Kasus ini berawal dari terjadinya unjuk rasa yang dilakuka oleh masyarakat setempat yang kebanyakan beragama Islam. Mereka menuntut  pembebasan saudara-saudara mereka yang ditahan di kantor Komando Distrik Militer (KODIM) setempat. Saat melakukan unjuk rasa, mereka di tangkap untuk disiksa, dianiaya, dan diberondong dengan senjata api oleh para anggota TNI, yang kabarnya datang karna di tugaskan untuk mengamankan pengunjuk rasa. Akibatnya banyak pengunjuk rasa yang mengalami luka-luka dan bahkan banyak yang meninggal dunia. Parahnya, dari pengunjuk rasa yang meninggal itu semasa berkuasanya rezim Soeharto tidak diketahui kuburannya. Pelanggaran Hak Asasi Manusia tersebut tercatat sebagai salah satu pelanggaran Hak Asasi Manusia terberat yang pernah terjadi. Tercatat pelanggaran HAM Tanjung Priok 1984 terjadi pada tanggal 8 - 12 september 1984, di mana pelanggaran-pelanggaran HAM yang dilakukan antara lain, pembunuhan secara kilat yang terjadi di depan Mapolres Jakarta Utara tanggal 12 september 1984. Ini merupakan akibat dari penggunaan kekerasan yang berlebihan yang tidak sepatutnya terhadap kelompok massa oleh satu regu pasukan dari Kodim Jakarta Utara dibawah pimpinan Serda Sutrisno Mascung dengan senjata semi otomatis. Para anggota pasukan masing-masing membawa peluru yang diambil dari gudang masing-masing sekitar 5-10 peluru tajam. Atas tindakan ini jatuh korban kurang lebih 24 orang tewas, 54 luka berat dan ringan. Atas perintah Mayjen Try Soetrisno Pangdam V Jaya korban kemudian dibawa dengan tiga truk ke RSPAD Gatot Subroto. 

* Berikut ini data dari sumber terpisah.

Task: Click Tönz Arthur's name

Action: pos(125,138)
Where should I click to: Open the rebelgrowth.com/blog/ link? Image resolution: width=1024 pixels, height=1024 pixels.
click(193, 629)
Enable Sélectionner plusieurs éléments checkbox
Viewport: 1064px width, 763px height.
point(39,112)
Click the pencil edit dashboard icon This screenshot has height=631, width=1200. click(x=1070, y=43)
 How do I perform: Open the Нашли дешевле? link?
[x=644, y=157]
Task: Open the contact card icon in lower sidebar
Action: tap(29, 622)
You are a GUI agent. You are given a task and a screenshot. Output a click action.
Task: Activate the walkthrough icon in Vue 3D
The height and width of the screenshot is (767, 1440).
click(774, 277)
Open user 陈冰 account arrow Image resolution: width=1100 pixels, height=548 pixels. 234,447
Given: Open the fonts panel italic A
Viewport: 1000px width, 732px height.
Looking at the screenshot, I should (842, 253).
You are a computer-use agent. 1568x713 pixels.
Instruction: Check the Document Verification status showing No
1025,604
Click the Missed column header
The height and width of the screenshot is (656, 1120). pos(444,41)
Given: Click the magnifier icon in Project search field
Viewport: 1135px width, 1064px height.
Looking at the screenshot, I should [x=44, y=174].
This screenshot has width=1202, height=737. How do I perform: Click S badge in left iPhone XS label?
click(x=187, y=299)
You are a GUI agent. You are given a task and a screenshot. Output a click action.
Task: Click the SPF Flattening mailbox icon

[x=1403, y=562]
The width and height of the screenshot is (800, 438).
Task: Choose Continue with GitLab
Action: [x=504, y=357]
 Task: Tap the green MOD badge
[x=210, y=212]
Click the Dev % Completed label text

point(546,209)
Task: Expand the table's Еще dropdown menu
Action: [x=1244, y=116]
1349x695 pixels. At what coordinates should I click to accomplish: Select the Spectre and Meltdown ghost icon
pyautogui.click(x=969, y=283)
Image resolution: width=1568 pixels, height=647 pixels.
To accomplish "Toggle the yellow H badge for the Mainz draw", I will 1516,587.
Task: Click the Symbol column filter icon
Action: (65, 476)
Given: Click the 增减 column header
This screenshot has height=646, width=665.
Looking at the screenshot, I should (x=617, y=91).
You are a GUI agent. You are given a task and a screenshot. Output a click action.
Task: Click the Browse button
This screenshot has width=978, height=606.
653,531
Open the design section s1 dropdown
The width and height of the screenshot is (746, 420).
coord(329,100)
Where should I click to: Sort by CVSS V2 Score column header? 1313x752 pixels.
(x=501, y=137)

Setelah peristiwa tersebut, aparat TNI melakukan penggeledahan dan penangkapan yang sewenang-wenang terhadap orang-orang yang dicurigai mempunyai hubungan dengan peristiwa Tanjung Priok. Korban diambil di rumah atau ditangkap disekitar lokasi penembakan. Semua korban sekitar 160 orang ditangkap tanpa prosedur dan surat perintah penangkapan dari yang berwenang. Keluarga korban juga tidak diberitahu atau diberi tembusan surat perintah penahanan. Para korban ditahan di Laksusda Jaya Kramat V, Mapomdam Guntur dan RTM Cimanggis. Semua korban yang ditahan di Laksusda Jaya, Kodim, Guntur dan RTM Cimanggis mengalami penyiksaan, intimidasi dan teror dari aparat. Bentuk penyiksaan antara lain dipukul dengan popor senjata, ditendang, dipukul dan lain-lain.
 
Kemudian ada pula tindakan penghilangan orang secara paksa, penghilangan orang ini terjadi dalam tiga tahap, pertama; menyembunyikan identitas dan jumlah korban yang tewas dari publik dan keluarganya. Hal itu terlihat dari cara penguburan yang dilakukan secara diam-diam ditempat terpencil, terpisah-pisah dan dilakukan di malam hari. Lokasi penguburan juga tidak dibuat tanda-tanda, sehingga sulit untuk diketahui. Kedua; menyembunyikan korban dengan cara melarang keluarga korban untuk melihat kondisi dan keberadaan korban selama dalam perawatan dan penahanan aparat. Ketiga adalah merusak dan memusnahkan barang bukti dan keterangan serta identitas korban. Akibat tindakan penggelapan identitas dan barang bukti tersebut sulit untuk mengetahui keberadaan dan jumlah korban yang sebenarnya secara pasti.